Ertan Aksoy hazırladı: 'AKP yüzde 30’un altına nasıl düşmüyor?'
Sosyal Demokrasi Vakfı Başkanı (SODEV) ve AKSOY Araştırma Şirketi'nin kurucusu Ertan Aksoy; gündemdeki son gelişmeleri, verilere dayalı analizlerle, siyasilerin gündem belirleyen açıklamalarını ve bu açıklamaların toplum üzerindeki etkilerini Cumhuriyet için değerlendiriyor. İşte Ertan Aksoy'un bu haftaki değerlendirmesi...
Son dönemin en sık yapılan tartışmalarından biri, ülkedeki büyük sorunlara rağmen AKP’nin oyunun neden yüzde 30’un altına düşmediği.
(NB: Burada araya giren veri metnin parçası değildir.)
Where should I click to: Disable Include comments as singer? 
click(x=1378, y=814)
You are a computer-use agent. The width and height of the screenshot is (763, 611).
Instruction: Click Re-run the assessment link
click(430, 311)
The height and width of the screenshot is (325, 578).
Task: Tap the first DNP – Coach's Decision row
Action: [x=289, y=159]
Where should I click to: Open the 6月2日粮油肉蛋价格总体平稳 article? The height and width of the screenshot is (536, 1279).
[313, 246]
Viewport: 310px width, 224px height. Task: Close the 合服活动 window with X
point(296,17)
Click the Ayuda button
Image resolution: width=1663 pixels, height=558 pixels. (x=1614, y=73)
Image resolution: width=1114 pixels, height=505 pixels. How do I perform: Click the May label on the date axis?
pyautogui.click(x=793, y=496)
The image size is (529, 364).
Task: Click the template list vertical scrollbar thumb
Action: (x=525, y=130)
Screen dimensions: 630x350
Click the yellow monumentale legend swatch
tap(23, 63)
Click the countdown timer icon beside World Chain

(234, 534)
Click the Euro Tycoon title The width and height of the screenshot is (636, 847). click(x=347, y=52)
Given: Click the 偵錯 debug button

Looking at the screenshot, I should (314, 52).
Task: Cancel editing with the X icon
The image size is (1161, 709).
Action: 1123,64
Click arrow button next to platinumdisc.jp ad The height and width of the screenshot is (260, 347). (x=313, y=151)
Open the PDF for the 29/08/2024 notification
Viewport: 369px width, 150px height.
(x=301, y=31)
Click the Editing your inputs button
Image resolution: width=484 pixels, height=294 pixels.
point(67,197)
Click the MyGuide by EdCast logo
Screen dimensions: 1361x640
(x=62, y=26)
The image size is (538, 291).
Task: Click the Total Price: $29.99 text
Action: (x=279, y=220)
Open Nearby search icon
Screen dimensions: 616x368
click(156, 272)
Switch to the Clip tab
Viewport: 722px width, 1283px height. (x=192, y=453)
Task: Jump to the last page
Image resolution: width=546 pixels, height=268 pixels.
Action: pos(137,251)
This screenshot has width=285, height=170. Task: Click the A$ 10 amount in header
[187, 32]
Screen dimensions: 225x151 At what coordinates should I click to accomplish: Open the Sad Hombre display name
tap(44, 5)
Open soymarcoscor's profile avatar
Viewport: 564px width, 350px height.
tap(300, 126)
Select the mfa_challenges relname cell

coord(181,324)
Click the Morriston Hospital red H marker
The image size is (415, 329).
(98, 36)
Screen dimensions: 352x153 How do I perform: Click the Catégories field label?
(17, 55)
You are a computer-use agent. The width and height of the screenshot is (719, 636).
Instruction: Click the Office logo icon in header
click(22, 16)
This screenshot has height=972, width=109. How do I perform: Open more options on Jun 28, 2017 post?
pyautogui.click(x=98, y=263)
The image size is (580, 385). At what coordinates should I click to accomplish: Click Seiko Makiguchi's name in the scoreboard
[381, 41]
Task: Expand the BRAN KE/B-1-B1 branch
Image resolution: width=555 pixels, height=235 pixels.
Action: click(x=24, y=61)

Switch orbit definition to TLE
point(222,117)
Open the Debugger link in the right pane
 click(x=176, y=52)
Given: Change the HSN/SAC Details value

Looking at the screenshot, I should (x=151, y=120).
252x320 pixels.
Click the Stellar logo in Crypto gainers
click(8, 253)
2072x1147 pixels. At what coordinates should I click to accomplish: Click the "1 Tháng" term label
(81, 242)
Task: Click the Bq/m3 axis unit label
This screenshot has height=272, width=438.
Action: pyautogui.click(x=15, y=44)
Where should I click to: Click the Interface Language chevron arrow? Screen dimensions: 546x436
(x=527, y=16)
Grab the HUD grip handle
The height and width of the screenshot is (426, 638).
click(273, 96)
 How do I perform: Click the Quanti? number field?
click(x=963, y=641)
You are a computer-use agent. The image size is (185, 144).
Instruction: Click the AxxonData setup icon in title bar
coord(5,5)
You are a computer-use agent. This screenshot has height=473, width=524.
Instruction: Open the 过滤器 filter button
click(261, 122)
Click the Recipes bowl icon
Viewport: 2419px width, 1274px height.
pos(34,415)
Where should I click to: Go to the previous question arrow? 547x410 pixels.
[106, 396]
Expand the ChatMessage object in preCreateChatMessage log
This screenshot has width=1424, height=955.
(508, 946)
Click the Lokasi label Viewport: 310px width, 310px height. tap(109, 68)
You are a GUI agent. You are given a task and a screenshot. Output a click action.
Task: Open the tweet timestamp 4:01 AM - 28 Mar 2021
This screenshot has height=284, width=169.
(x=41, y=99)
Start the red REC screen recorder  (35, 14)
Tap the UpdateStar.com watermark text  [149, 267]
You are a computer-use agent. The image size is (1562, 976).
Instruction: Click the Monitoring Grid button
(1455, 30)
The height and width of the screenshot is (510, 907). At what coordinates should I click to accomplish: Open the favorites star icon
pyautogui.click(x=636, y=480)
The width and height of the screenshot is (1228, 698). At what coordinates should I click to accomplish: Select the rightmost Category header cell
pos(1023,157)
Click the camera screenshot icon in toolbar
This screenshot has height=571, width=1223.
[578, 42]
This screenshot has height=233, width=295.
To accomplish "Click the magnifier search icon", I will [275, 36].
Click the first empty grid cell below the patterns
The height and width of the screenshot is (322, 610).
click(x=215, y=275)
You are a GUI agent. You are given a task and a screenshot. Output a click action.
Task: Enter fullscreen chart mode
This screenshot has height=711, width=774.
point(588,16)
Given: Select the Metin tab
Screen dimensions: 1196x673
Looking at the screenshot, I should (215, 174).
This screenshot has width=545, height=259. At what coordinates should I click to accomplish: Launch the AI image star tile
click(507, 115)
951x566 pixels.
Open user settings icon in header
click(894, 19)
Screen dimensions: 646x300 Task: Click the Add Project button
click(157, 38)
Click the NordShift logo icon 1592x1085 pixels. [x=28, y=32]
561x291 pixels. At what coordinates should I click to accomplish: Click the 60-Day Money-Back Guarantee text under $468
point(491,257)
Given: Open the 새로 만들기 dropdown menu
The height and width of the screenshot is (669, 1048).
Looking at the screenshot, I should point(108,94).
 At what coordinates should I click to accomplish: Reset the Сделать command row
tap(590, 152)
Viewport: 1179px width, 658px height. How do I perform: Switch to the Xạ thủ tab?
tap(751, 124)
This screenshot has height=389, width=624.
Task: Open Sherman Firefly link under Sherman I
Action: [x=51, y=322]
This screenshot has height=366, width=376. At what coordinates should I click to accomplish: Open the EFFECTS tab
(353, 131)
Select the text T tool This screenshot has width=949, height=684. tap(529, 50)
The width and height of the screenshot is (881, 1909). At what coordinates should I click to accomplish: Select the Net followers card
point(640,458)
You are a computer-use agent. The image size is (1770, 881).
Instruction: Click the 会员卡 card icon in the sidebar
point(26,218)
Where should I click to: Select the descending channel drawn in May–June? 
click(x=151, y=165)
Bu beklenti, büyük oranda insanın tam rasyonel bir varlık olduğu varsayımına dayalı. Oysaki birçok çalışma, insanın iyi ihtimalle sınırlı rasyonel bir varlık olduğunu ortaya koyuyor. Hatta, son dönem daha da büyüyen davranışsal iktisadın okumalarını geleneksel iktisattan büyük oranda ayıran da bu; sınırlı rasyonellik.
AKP’nin neden DSP gibi bir ekonomik krizde yüzde 1’lere gelmediğini anlamakta zorlandığını ifade edenlerin kaçırdığı bir diğer detay ise, AKP seçmenin duyguları ve duygusal bağları. Erdoğan, siyasi hayatının başından bu yana büyük bir seçmen grubunu duygusal olarak yakaladı. 2002 sonrası süreçte, kamu imkanlarından, medya gücünden, parti teşkilatlarından ve siyasal iletişimden iyi faydalanmasıyla birlikte ilk zamanlarda “beğenme” ile başlayan duygu, büyük seçmen gruplarında “aidiyet”e evrildi. Bu aidiyet bağının her şeye rağmen AKP’de kalan bu yüzde 30’luk seçmende güçlü olduğunu görüyoruz. Bir araştırma yöntemi olan Focus Grup çalışmalarında, bu kişilere “bu pazar seçim olsa ve iktidar değişse ne hissedersiniz” diye sorduğunuzda, önemli bir kısmı bir an duraksayıp, duygusallaşıp bir süre cevap veremiyor. Duygunun büyüklüğünü tarif edecek çok sayıda örneğe tanıklık ettik ama yazının kısıtı nedeniyle bu durumla ilgili değerlendirmelerimi başka yazılara bırakmayı tercih ediyorum.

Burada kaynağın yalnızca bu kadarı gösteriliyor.